Of course the theorem was true under the given assumptions. It happens routinely in formalizations that something else is formalized than expected. This is why unguarded axiomatizations are so dangerous. Here we made a locale definition instead, and in the worst case the corresponding predicate tarski_first7 could turn out to be always False, not more no less.

I made the change, and now jedit gives an error, with do-not-enters on the last 4 lines:

 with neq Bet Bet have "y x ≐ y y" using `b x ≐ b y` by (rule A5)
 then show ?thesis by (rule A3)


So I uncommented the assumption
   and "Bet a b x"
but I still get these 4 do-not-enters.  Uh, would you try try again?

Here is my proof with the amended locale definition:

lemma C1:
  assumes neq: "a ≠ b"
    and Bet1: "Bet a b y"
    and Bet2: "Bet a b x"
    and b: "b x ≐ b y"
  shows "y = x"
proof -
  have "y x ≐ y y"
  using neq Bet2 Bet1 _ b
  proof (rule A5)
    show "a b y ≐≐ a b y" ..
  then show ?thesis by (rule A3)

We are doing precise single step reasoning here, which means all the slots for the rules need to be filled in the correct order. This is not Mizar or any of the Mizar modes for HOL, which are centered around classic predicate logic with some builtin proof automation to bridge larger gaps.

Note that the precise natural deduction of the Pure Isar proof has exhibited the mistake in the A5 specification, in the first place.

A few things confuse me about your code, e.g.

 defines "a b c ≐≐ x y z ≡ a b ≐ x y ∧ a c ≐ x z ∧ b c ≐ y z"

So ≡ means "if and only if", which in HOL-Light is <=>?

No it is Pure equality.
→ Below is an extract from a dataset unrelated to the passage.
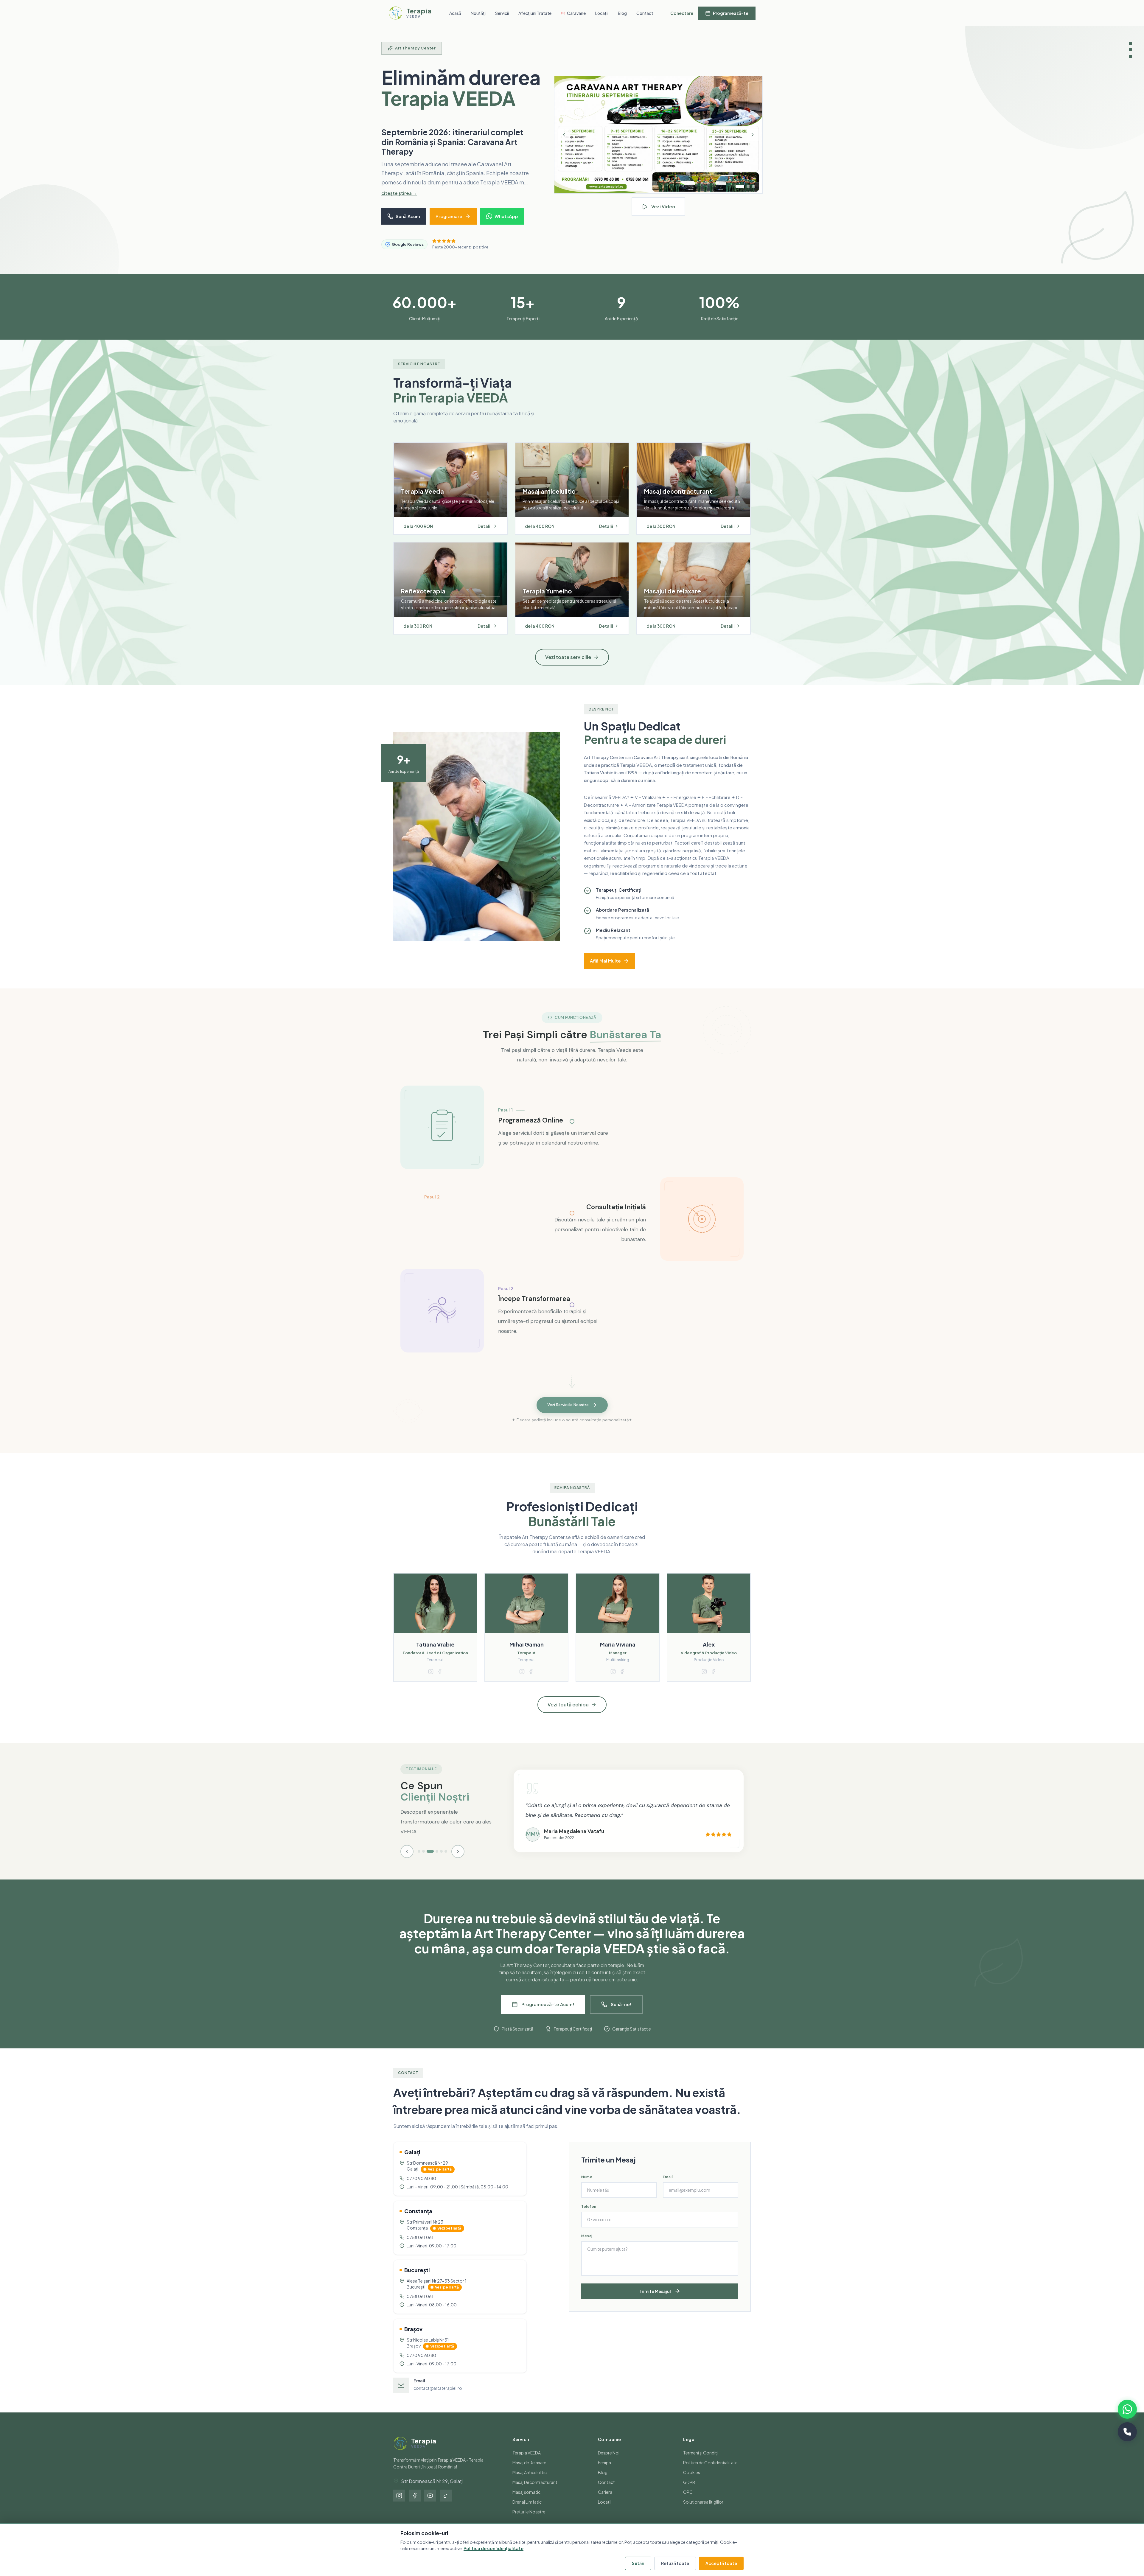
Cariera (605, 2501)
Unlike 'definition', the 'defines' element cannot work with object-level =.

Two of Tarski's first 7 axioms are constructive (some point x exists),
A4 and A7, and you proved rules for them, using what I thought was a
very powerful automation tool blast:

lemma A4_rule: obtains x where "Bet q a x" and "a x ≐ b c"
 using A4 by blast

and then used A4 by e.g. writing

obtain x where x: "Bet q a x" "a x ≐ a a" by (rule A4_rule)

Hmm, you don't have to do that in Mizar or Freek's miz3.

The locale definition only allows closed Pure rule statements, not the open Isar form with fixes/assumes--shows/obtains, so I proved them as lemmas later on in the context. By doing that, the heavy-duty classical reasoning of blast was clearly isolated in some derived rules. In Mizar or miz3, it would have intruded the proof, and the mistake in your A5 would not have been discovered. (You did not have it in the miz3 version that you sent me, but in the Isabelle attempt.)

Let me explain why your last result shouldn't be true:

lemma C1:
 assumes neq: "a ≠ b"
   and Bet: "Bet a b y"
(*  and "Bet a b x"    -- "FIXME unused"  *)
   and "b x ≐ b y"
 shows "y = x"
proof -
 have 1: "a b ≐ a b" ..
 have 2: "b y ≐ b y" ..
 have "a b y ≐≐ a b y" ..
 with neq Bet Bet have "y x ≐ y y" using `b x ≐ b y` by (rule A5)
 then show ?thesis by (rule A3)

Tarski's axioms hold in the plane R^2, in which the result means this.

Let `l' be the line containing two distinct points `a' and `b'.  Take
`y' to be a point on `l' so that b is between a and y.  (That means
that y can equal b.)   Now take a point x in the plane so that
length bx = length by.
Then x = y.

Of course that's false (unless y = b). There's a whole circle of such points x, with center b and radius length by.

That is an informal argument. It merely motivates why something in the formalization had to be amended.